The web-based IMS has done away with tedious, error-prone manual recordkeeping. The new system is entirely paperless and completely transparent. The automated drug checking function has helped reduce medical errors. These systemic upgrades have improved efficiency, timeliness and accuracy at every level. This means that both ends -the service providers and the beneficiaries- stand to gain from the faster, more reliable infrastructure.
The new pathology labs are outfitted with X-RAY imaging equipment and advanced diagnostic supplies. They can now conduct over 50 tests inhouse.
The availability of medicines and cost-effective treatment options is not only improving the services themselves but is also encouraging citizens to seek help whenever they need it. OPD expenditures have decreased and citizens no longer need to make out-of-pocket payments. People are now more aware of the importance of timely medical interventions and they are also more informed about their own choices. The community is maturing in terms of medical choices and responsible behaviours.
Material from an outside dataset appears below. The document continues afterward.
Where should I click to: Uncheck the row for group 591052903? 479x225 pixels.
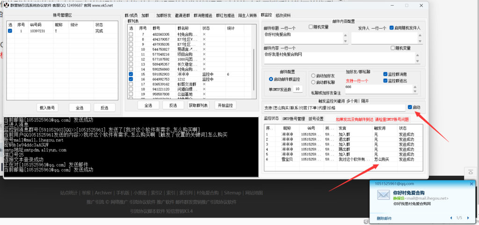click(131, 74)
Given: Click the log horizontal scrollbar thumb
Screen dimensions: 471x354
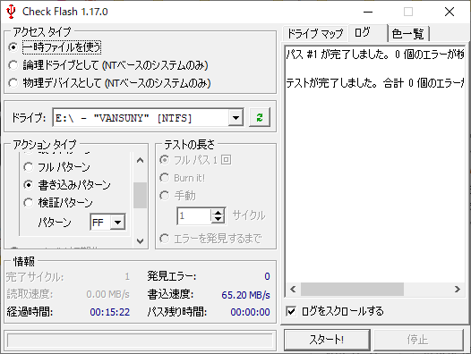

While the programme specifically targets the mining villages, it is all-inclusive and any member of the community can avail its benefits. It is not restricted to the mining-affected areas. Free-of-cost medical services are the cornerstone of a welfare society and Gujarat is a shining example of the same. The department intends to rollout DMF Aarogya Seva Kendra to boost the impact of the project. The project can be replicated in other mining-affected areas and villages. The availability of primary healthcare services is a basic requirement of all people. It is understandable that rural and far-flung places suffer from problems of accessibility, infrastructure and support mechanisms. However, these gaps in services delivery have to be fulfilled in order to achieve holistic development.